PROBLEM SET:
**1.** In the memoir excerpt, which novel was the writer reading during the ten weeks in Southern California?
**2.** Summarize the memoir excerpt in two sentences.
**3.** Extract the part of the memoir excerpt between "For a long time" and "writing other books.", inclusive.

*** PASSAGE FOR REVIEW ***

This time, even without an accommodating double, I did manage to write a good bit, but again never finished. I couldn’t work out the plot, but even more, I couldn’t work out what it all meant, what it was for. The story was a series of calamities befalling a family, but it had no underlying purpose. I think I simply enjoyed heaping tragedy at the doorstep of this unfortunate family, out of a masochistic anger that I had agreed to teach in southern California, alone and alienated. Evenings I would eat dinner in front of the TV news. It was 1991. I watched the Gulf War—missiles exploding in air like a fireworks display, the commentators insanely gleeful about the new technology—and I watched the Los Angeles police beating Rodney King with their clubs, a scene shown every evening for weeks. After dinner and the war and the beating, I read. My stint in Southern California was ten weeks, so I was reading the longest novel I could find, Alessandro Manzoni’s The Betrothed, which vividly depicted the fourteenth-century plague. Decaying, pustulating bodies lay crammed together in smelly shelters, while two forcibly separated lovers searched for each other. No wonder I took out my frustration on that poor family I invented.

For a long time after that, I carried those melodramatic pages with me—one twin doomed in adolescence, the other doomed to live bereft—wherever I went, but couldn’t make anything coherent out of them. Meanwhile I kept writing other books.

* * * *

Very soon after the September 11 attacks on the twin towers of the World Trade Center, I enrolled in an evening course in Harmony. I’d started picking out tunes on the piano when I was four or five years old, and at six I began taking lessons. Even though I took piano lessons for thirteen years and became a fairly decent amateur pianist, and even though I went diligently through all the scales, chords and arpeggios, I never achieved a coherent understanding of theory and harmony. For years I mused on and off about remedying this lack and even tried on my own with books, but had little success.

The attack itself was so arresting and unanticipated that I could barely think about anything else. Writing felt impossible. The event was a boulder in my mind that I couldn’t get past. That entire autumn, the downtown site was all everyone in New York thought about and talked about. A half mile north, you could see thin curls of smoke still rising, slow and reluctant. When I closed my eyes the iconic images of the debris lined the insides of my lids. The newspapers were filled with stories of the dead, new and unforgettable gory details coming to light daily, alongside the dense, specious language of political and military maneuvering.

One night, as I was leafing through a brochure of concerts and courses offered by a local music school, my eye caught a description of the Harmony course. The next minute I was filling out a form in the back of the brochure. I suppose I wanted to focus my attention, if only for two hours a week, on a subject as far as possible from downtown Manhattan. That must have been why I chose that moment, of all the moments since I stopped taking piano lessons, to become a student of Harmony.

*** PROVIDED MATERIAL ***

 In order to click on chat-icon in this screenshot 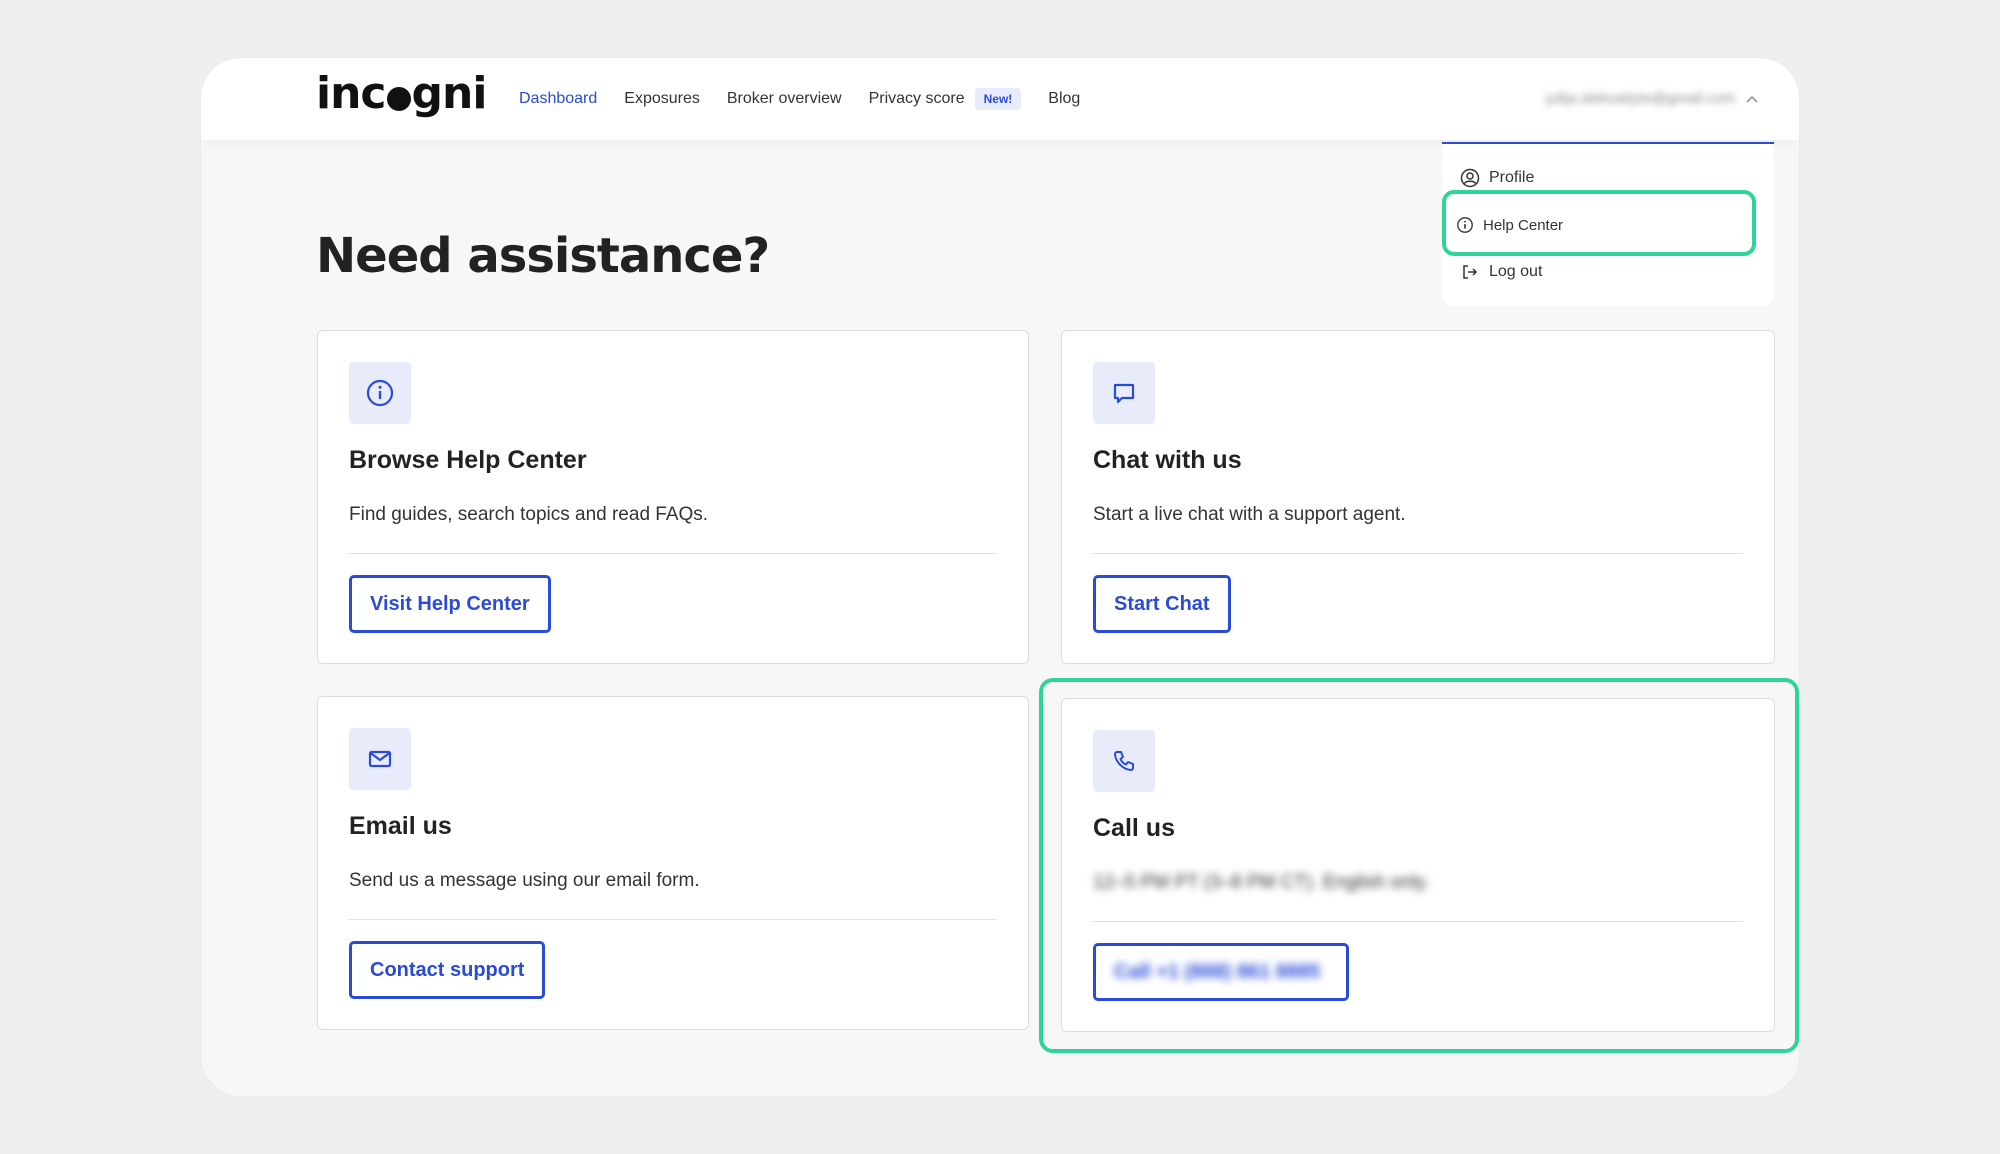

***

SOLUTIONS IN ORDER:
**1.** Alessandro Manzoni's The Betrothed.

**2.** During a ten-week stint teaching in Southern California in 1991, the writer worked on a story about a family beset by calamities but never finished it, while watching the Gulf War and the Rodney King beating on the news and reading Manzoni's The Betrothed. Soon after the September 11 attacks, when writing felt impossible, the writer enrolled in an evening Harmony course to make up for never having understood theory despite thirteen years of piano lessons, perhaps seeking a subject far from downtown Manhattan.

**3.**
For a long time after that, I carried those melodramatic pages with me—one twin doomed in adolescence, the other doomed to live bereft—wherever I went, but couldn’t make anything coherent out of them. Meanwhile I kept writing other books.